Background: Health care professionals are in a unique position to enact health-related social change. Medicine is subject to regulation at the organizational, local, state, and national levels. Federal laws apply to physicians throughout the US; as such, federal policy affects physician practice intentions similarly. However, there is little research on state-level engagement in the political process and none on the participation by family medicine physicians.
Methods: This article examines the nature of physician civic engagement at the state level. Data were gathered and analyzed as part of the 2023 Council of Academic Family Medicine's (CAFM) Educational Research Alliance (CERA) survey of Family Medicine educators and practicing physicians. We used nonparametric statistics (Kruskal-Wallis tests) to analyze ordinal variables. Categorical variables were analyzed using χ2 tests. We used multivariable ordinal logistic regression to assess the joint effects of participant characteristics on study outcomes and to adjust for potential confounding.
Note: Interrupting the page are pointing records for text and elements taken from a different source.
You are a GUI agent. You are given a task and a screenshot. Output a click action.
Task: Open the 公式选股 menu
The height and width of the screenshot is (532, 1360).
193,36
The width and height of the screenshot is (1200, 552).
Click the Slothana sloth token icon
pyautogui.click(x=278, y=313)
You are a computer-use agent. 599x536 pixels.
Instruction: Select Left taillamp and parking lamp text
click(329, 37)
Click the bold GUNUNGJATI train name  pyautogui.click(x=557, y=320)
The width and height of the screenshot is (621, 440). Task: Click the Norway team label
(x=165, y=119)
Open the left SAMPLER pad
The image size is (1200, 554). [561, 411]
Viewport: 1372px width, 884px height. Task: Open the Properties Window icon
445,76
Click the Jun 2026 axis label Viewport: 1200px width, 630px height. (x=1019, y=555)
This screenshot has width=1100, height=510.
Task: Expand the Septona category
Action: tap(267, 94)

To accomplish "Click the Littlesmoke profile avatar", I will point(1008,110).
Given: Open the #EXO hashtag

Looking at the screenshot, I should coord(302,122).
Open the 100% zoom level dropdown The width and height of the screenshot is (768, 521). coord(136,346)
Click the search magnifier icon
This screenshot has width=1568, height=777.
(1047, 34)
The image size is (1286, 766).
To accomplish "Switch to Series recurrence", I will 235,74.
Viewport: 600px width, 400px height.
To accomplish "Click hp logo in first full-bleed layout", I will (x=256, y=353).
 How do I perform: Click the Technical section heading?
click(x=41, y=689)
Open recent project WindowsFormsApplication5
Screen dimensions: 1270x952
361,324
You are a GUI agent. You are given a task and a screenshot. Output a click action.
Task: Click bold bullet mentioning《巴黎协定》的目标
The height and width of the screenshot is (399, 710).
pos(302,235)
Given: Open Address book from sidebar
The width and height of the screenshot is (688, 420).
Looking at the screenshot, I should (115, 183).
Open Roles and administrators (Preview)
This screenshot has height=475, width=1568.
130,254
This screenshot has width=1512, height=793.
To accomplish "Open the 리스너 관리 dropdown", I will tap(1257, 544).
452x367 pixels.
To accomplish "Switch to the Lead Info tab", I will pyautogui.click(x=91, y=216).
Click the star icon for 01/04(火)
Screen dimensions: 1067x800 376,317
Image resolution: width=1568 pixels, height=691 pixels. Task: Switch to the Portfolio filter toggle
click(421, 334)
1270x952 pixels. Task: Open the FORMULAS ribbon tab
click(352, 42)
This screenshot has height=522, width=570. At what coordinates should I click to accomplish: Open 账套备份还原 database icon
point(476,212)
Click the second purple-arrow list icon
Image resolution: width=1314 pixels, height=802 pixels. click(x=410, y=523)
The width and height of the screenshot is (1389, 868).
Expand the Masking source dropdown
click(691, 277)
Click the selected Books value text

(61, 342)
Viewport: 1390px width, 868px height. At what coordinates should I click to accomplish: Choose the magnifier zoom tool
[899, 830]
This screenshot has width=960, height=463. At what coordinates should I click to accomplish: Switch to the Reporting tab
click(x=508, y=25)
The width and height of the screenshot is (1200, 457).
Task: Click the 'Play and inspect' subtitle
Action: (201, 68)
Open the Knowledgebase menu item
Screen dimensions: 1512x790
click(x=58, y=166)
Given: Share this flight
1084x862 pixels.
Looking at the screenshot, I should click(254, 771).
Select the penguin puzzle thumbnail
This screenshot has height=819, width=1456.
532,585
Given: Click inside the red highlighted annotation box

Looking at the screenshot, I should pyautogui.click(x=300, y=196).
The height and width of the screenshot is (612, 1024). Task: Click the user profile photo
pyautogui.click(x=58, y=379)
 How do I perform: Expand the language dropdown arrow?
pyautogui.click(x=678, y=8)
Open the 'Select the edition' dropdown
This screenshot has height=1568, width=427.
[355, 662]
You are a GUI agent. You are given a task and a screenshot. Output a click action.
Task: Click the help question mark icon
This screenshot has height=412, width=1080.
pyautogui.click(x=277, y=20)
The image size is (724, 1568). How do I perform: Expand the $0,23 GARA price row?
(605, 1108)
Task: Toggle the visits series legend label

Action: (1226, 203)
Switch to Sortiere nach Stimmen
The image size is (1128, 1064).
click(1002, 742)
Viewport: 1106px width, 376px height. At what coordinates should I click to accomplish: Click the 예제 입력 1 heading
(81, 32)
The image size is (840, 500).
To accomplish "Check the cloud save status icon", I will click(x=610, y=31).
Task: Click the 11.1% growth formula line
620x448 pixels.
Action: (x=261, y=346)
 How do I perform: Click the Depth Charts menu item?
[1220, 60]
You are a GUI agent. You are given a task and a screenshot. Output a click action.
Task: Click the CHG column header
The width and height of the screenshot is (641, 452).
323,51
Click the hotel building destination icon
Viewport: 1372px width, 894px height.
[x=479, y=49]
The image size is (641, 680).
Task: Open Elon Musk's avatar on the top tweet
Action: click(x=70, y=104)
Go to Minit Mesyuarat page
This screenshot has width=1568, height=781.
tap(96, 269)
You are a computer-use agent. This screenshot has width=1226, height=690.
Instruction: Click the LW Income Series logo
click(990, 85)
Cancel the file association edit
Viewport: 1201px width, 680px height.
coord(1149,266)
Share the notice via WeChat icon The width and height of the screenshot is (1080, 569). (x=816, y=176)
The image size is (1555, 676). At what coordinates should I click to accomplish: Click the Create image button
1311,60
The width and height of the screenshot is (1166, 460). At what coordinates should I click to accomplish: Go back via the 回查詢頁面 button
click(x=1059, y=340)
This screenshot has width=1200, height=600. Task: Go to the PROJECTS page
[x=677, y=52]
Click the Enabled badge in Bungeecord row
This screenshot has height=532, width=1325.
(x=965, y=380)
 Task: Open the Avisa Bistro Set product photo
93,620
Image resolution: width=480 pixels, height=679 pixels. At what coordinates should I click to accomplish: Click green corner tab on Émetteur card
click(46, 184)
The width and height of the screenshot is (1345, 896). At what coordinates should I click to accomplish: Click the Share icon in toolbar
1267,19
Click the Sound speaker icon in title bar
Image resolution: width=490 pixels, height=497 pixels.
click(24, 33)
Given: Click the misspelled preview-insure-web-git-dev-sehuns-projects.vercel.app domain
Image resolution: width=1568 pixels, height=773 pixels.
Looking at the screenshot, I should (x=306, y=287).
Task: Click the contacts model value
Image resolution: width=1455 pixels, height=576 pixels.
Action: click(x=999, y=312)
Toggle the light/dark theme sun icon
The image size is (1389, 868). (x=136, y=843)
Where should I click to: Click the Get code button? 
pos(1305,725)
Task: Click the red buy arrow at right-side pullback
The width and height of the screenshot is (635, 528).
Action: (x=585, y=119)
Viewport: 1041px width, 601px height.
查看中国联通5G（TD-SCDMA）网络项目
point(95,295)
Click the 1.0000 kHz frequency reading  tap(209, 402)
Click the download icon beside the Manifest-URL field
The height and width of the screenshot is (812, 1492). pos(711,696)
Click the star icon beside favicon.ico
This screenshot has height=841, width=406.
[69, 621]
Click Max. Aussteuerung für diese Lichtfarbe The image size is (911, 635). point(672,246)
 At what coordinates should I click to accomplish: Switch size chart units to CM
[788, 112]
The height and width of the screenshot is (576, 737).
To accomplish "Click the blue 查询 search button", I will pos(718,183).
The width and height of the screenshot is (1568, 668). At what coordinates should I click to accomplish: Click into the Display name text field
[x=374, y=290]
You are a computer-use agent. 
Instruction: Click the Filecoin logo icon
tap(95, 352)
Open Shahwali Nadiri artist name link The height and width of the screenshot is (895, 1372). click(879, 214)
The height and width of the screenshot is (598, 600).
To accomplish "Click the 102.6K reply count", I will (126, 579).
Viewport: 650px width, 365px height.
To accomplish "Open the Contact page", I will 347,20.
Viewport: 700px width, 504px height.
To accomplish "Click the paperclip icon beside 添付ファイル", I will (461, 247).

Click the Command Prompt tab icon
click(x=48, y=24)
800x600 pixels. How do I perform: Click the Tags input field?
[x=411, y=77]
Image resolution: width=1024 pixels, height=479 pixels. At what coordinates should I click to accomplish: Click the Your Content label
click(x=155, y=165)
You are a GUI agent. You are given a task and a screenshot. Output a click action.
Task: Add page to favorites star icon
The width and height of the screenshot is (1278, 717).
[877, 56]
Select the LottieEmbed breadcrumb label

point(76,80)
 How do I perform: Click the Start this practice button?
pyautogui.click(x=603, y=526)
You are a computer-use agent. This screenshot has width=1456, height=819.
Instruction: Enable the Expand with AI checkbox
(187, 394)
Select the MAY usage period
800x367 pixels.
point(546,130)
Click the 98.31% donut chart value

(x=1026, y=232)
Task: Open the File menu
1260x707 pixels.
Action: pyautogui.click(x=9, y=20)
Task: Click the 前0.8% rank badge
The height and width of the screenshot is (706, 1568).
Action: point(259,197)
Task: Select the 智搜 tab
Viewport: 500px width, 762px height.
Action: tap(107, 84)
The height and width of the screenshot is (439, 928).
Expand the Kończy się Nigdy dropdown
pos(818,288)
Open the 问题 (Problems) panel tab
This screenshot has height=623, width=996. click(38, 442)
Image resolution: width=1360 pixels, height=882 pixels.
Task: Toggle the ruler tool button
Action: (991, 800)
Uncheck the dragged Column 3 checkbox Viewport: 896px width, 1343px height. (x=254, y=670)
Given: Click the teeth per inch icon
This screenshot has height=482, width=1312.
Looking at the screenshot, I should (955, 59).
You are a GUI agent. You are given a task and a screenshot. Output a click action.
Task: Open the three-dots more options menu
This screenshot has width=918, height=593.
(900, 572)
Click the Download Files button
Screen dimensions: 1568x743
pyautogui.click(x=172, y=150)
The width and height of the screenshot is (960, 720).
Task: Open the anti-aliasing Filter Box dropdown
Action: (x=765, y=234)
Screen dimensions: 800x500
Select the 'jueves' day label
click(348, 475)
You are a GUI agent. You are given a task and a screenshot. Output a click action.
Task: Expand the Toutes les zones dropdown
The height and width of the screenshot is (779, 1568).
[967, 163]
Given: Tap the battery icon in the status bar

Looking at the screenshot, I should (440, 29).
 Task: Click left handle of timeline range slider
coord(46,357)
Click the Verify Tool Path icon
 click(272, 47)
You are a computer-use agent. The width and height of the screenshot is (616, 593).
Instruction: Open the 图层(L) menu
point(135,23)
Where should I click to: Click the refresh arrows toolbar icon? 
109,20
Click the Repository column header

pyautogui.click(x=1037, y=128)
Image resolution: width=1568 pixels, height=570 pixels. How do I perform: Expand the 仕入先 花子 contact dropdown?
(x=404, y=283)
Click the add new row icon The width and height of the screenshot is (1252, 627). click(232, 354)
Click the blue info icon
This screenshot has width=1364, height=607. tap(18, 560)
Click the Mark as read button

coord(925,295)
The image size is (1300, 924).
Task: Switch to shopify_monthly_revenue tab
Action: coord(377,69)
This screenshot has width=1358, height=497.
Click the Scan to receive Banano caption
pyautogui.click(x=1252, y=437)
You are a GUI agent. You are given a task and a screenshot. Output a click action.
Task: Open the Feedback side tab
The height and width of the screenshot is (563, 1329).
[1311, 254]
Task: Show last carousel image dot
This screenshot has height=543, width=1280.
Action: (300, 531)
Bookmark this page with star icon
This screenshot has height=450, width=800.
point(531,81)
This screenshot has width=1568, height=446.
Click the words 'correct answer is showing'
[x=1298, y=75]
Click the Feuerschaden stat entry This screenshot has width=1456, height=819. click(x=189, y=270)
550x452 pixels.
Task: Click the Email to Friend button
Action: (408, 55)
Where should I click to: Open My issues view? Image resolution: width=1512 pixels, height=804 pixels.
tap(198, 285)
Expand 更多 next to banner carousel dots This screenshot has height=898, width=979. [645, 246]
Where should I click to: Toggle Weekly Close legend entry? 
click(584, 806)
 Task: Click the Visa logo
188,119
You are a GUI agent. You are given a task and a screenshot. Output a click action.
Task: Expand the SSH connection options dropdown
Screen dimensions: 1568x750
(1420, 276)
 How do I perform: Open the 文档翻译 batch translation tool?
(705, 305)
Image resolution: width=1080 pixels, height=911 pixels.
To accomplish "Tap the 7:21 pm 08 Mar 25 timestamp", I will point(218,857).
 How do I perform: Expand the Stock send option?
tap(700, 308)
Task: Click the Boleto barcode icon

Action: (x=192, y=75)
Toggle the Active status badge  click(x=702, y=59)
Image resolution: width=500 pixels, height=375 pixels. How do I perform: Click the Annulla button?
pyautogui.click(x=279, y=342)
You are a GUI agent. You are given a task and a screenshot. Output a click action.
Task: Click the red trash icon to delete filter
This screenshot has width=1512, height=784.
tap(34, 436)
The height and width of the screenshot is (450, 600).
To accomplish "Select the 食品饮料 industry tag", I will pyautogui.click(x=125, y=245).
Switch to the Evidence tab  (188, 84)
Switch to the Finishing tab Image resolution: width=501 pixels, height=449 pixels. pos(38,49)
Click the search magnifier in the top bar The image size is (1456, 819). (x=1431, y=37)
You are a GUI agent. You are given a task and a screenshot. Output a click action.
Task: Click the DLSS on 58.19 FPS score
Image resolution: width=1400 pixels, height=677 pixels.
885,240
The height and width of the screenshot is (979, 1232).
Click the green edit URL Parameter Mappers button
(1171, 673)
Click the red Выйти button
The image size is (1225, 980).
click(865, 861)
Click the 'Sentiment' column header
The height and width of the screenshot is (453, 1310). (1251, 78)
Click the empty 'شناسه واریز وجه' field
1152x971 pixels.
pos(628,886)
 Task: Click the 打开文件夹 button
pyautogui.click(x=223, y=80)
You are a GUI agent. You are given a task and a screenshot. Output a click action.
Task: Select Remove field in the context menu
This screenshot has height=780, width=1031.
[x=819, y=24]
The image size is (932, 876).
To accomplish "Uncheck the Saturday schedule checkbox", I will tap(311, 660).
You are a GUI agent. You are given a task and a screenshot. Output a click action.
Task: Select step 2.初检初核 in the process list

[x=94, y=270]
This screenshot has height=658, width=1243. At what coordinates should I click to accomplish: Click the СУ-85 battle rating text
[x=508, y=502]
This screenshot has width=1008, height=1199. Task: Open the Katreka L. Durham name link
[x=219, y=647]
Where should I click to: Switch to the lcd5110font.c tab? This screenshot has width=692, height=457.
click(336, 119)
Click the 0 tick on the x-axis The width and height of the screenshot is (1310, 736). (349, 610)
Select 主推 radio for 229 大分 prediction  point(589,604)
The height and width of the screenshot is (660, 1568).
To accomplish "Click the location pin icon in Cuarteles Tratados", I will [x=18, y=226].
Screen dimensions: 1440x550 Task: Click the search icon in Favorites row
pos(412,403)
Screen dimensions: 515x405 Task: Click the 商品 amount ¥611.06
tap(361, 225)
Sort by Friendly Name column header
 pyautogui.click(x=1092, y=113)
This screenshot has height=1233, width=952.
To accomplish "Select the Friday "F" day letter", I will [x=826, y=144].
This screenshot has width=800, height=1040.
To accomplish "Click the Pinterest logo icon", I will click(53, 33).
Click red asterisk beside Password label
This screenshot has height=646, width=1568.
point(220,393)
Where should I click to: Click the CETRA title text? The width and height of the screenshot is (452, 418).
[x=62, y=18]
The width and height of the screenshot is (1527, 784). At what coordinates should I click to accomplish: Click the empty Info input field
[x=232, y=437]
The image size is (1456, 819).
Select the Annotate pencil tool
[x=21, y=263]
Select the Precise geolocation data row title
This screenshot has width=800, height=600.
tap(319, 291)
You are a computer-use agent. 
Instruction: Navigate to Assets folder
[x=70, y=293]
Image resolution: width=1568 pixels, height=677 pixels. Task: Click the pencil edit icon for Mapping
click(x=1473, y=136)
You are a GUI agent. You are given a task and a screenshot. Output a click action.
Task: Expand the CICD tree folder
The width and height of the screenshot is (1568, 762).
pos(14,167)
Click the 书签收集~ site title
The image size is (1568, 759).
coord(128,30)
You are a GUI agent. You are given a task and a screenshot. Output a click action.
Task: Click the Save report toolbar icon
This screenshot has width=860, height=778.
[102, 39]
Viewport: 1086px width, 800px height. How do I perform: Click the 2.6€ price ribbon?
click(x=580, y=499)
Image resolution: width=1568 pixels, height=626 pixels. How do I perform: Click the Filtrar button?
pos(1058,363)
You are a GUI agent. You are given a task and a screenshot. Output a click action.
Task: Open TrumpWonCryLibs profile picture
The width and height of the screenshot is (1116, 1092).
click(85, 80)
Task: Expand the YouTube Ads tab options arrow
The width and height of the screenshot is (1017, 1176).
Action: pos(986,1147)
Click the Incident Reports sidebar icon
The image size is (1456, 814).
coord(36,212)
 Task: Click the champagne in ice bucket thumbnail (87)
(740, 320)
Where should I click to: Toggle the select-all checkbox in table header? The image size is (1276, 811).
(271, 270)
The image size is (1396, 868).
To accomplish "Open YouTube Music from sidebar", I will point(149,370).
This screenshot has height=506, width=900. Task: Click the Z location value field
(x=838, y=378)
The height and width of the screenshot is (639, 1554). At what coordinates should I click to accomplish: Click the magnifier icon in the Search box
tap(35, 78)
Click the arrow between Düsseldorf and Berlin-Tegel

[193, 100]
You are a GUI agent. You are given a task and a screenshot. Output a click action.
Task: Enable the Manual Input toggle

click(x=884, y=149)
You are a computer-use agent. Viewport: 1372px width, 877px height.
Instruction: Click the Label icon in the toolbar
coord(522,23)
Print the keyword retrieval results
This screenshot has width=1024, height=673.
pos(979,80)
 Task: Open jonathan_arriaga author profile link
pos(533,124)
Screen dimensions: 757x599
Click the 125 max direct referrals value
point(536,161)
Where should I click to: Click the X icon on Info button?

Results: The policy question section of the survey received 709 responses, a response rate of 21%. Our results show a lack of civic engagement, including less than a third voting in state elections and only 4% making financial contributions to political campaigns. Seventeen percent of respondents reported considering relocating due to state health policies. For all questions, we observed variations by geographical region and gender.
Conclusions: Our findings provide a timely analysis of family medicine physician participation in the political process, the effect of specific health policies, and how these policies are comparatively received among family medicine physicians in the United States.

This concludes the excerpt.